Document segment =>

◆ ◆ ◆ ◆

Closed goodb closed 5 years ago
In contrast to the above, I strongly think we should continue using the full spectrum of entity classes from Reactome in the GO-CAM models displayed in Noctua while maintaining access to mappings from these classes to more generic UniProt identifiers for use in e.g. GPAD conversion.
The overall goal of the Pathways2GO project is to faithfully convert the knowledge in the Reactome kb into knowledge that is represented according to the GO-CAM model and is thus useful within the software infrastructure of the GOC (Noctua, Minerva, RDF database, GPAD export). If successful, this will have a number of positive benefits:
With that reminder of context, the problem driving this particular ticket is that the Reactome knowledge base uses concepts that a) are not defined in any OBO ontology nor are present in any of the non-ontological concept identifier systems used by the GOC (e.g. GPIs, UniProt). In particular, they refer constantly to complexes that are not defined anywhere outside of their knowledge base. They also refer to modified forms of proteins that are sometimes present as isoforms in UniProt and sometimes not and consider proteins and other physical entities as different classes depending on their localization. This violates a central premise of the software stack: All concepts or classes used in a GO-CAM model must be present in the collection of ontologies referred to as and organized in go-lego.owl. Technically, this file is processed when the Minerva/Noctua stack is started and provides the complete collection of identifiers, labels, and logical definitions used to run the system.

◆ ◆ ◆ ◆

Material supplied =>

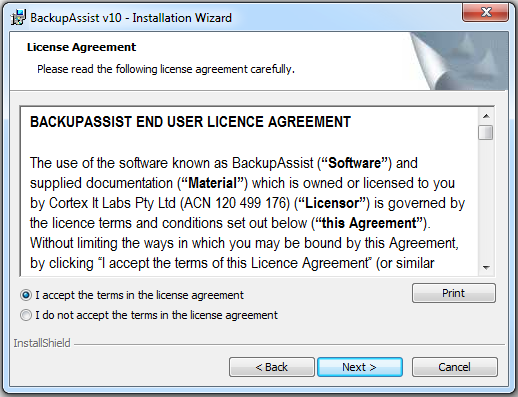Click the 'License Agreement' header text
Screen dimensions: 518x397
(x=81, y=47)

◆ ◆ ◆ ◆

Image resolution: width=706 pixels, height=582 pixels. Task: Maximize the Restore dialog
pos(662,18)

◆ ◆ ◆ ◆

Could you continue the comment on using Reactome entity classes in GO-CAM models, picking up right after its final sentence about go-lego.owl?

In facing the challenge of importing knowledge that uses concepts that are not present in go-lego I see two main options (and have tried both in code):
Based on my work on this project over the past 20 months or so I strongly feel that we need to expand go-lego to reach our goals. The entities used in and defined by Reactome, in particular complexes, represent valid biological classes that are useful for building models of gene function. With the given that “we are the gene ontology”, complexes are still useful entities for establishing the contextual information that makes for rich causal models of individual gene function. I note that one of the core demonstrations used for the project, the Wnt pathway model, requires the use of a complex. The Reactome physical entity collection represents an excellent starting point for defining an expanded view of entity classes within go-lego.
By creating a new ontology (REO) and adding it into the go-lego collection:
ping @ukemi @deustp01 @thomaspd @cmungall for comment.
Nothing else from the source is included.